Work to complete:
Go through the entries below and return every line that contains "sidebar".
******************************
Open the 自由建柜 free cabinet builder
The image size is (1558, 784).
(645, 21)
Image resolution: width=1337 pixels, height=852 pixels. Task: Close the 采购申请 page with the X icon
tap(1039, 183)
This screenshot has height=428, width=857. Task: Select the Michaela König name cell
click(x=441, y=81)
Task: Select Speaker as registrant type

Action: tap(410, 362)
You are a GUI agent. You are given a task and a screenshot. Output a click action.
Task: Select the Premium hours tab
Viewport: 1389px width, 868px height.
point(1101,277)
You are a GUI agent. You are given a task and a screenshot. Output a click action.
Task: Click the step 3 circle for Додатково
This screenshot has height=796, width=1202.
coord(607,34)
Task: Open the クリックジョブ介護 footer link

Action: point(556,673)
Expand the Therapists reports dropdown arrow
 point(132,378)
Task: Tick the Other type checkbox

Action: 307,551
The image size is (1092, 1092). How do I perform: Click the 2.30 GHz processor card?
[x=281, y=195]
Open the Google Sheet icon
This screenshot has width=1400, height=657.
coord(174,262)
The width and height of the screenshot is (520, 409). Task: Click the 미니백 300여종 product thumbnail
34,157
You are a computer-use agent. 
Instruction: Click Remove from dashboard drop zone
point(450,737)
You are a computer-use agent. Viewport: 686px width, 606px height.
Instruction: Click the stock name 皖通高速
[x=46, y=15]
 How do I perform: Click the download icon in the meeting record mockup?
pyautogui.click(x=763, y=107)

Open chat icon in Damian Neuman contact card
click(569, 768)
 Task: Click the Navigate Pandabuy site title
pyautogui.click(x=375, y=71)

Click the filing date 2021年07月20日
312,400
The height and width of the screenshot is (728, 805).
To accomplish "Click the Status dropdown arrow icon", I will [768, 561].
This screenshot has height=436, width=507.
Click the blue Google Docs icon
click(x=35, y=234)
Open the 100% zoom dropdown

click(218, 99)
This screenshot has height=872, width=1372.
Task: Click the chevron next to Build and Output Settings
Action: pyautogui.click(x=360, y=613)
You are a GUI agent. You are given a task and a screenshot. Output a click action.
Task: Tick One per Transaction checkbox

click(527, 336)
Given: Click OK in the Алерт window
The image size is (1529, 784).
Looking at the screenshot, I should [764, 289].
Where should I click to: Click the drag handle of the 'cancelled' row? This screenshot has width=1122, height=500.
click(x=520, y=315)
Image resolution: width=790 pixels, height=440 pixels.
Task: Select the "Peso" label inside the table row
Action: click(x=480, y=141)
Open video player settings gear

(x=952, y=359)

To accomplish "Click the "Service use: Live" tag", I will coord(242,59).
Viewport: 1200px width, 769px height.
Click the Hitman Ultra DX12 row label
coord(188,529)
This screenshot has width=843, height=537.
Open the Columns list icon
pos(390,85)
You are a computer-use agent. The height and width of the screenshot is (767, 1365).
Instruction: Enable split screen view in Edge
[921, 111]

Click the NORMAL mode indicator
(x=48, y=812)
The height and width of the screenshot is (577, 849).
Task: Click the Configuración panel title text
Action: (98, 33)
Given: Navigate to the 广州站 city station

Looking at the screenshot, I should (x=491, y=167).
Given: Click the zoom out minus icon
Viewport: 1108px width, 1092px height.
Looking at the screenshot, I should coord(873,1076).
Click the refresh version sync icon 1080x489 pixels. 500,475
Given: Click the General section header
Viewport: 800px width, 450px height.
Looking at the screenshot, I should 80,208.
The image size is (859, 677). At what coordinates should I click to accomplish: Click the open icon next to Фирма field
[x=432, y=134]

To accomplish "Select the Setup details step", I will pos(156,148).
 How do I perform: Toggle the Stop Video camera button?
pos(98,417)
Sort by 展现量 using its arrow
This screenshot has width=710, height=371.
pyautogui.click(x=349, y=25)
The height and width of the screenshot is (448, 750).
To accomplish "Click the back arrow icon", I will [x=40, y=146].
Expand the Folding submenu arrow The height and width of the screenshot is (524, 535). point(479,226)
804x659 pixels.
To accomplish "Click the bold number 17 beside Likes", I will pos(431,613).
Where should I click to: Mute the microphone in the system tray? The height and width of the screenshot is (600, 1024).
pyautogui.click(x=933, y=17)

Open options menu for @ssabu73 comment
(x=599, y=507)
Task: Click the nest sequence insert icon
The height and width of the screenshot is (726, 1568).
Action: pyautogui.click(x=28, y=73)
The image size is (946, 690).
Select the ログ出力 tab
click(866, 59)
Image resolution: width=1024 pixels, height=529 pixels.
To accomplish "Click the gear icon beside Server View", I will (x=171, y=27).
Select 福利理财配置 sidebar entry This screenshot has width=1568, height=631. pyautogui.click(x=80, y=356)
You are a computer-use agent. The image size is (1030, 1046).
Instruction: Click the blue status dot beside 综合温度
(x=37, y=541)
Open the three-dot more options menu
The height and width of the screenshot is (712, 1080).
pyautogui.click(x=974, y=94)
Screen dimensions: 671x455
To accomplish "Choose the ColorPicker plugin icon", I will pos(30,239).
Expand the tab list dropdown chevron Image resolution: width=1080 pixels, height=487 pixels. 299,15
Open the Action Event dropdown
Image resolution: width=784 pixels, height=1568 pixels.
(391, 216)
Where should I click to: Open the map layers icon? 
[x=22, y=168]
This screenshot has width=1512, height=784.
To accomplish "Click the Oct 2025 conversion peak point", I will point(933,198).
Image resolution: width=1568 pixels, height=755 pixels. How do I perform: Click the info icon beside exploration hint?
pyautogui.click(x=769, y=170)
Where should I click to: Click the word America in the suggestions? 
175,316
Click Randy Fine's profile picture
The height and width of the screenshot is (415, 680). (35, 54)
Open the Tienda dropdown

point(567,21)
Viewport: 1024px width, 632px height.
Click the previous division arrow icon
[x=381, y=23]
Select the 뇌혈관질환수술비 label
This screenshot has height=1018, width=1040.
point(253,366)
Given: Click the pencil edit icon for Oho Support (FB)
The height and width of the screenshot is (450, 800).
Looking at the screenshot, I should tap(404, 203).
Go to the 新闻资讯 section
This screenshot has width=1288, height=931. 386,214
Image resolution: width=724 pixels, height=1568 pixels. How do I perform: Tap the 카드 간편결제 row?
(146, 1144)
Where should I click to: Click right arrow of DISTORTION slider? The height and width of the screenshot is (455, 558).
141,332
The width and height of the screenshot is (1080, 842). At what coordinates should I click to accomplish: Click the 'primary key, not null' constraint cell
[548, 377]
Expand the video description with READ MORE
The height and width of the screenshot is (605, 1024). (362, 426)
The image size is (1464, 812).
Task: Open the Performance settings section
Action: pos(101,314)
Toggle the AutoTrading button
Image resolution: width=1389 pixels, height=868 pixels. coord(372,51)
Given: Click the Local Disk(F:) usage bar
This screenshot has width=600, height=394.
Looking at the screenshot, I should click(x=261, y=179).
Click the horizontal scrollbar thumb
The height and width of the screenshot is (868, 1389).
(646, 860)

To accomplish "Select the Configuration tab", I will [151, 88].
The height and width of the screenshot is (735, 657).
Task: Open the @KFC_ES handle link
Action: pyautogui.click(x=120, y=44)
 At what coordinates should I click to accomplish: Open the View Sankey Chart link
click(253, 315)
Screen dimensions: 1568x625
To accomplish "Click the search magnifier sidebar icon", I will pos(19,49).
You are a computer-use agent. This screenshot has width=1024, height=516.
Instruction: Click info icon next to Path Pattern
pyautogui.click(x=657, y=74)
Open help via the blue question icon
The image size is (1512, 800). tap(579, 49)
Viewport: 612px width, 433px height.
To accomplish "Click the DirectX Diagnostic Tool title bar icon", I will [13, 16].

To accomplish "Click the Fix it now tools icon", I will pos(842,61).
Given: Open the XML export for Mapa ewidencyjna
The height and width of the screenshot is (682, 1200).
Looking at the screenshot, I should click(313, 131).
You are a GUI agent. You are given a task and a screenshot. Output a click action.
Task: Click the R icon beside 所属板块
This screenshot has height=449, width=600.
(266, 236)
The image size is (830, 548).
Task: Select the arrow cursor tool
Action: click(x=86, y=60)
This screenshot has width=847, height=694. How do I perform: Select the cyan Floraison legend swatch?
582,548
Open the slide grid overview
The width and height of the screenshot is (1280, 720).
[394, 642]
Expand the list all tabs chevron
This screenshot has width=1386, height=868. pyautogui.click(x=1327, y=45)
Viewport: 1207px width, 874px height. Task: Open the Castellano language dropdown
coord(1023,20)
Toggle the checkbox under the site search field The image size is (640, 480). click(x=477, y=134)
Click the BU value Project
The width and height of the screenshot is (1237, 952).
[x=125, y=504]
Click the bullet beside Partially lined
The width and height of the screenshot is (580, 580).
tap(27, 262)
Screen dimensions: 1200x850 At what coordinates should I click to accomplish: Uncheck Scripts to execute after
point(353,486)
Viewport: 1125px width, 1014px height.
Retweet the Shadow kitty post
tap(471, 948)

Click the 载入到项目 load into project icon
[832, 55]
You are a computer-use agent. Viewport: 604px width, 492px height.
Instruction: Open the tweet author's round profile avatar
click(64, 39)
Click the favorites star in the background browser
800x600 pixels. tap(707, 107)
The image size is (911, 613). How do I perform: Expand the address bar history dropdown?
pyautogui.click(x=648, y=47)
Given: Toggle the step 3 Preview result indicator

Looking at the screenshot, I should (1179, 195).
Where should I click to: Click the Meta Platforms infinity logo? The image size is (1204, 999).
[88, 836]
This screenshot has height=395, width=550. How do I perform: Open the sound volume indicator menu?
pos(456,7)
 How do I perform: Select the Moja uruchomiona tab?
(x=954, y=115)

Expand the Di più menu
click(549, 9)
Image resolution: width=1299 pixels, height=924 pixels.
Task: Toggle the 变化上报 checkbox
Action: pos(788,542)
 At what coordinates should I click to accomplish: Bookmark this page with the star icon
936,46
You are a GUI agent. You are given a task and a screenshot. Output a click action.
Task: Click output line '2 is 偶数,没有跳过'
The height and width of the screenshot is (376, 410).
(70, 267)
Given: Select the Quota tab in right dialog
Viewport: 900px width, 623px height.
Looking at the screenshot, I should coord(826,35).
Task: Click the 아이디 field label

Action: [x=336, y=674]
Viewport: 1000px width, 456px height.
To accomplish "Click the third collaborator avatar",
******************************
Task response:
Select 福利理财配置 sidebar entry This screenshot has width=1568, height=631. pyautogui.click(x=80, y=356)
To accomplish "Click the search magnifier sidebar icon", I will pos(19,49).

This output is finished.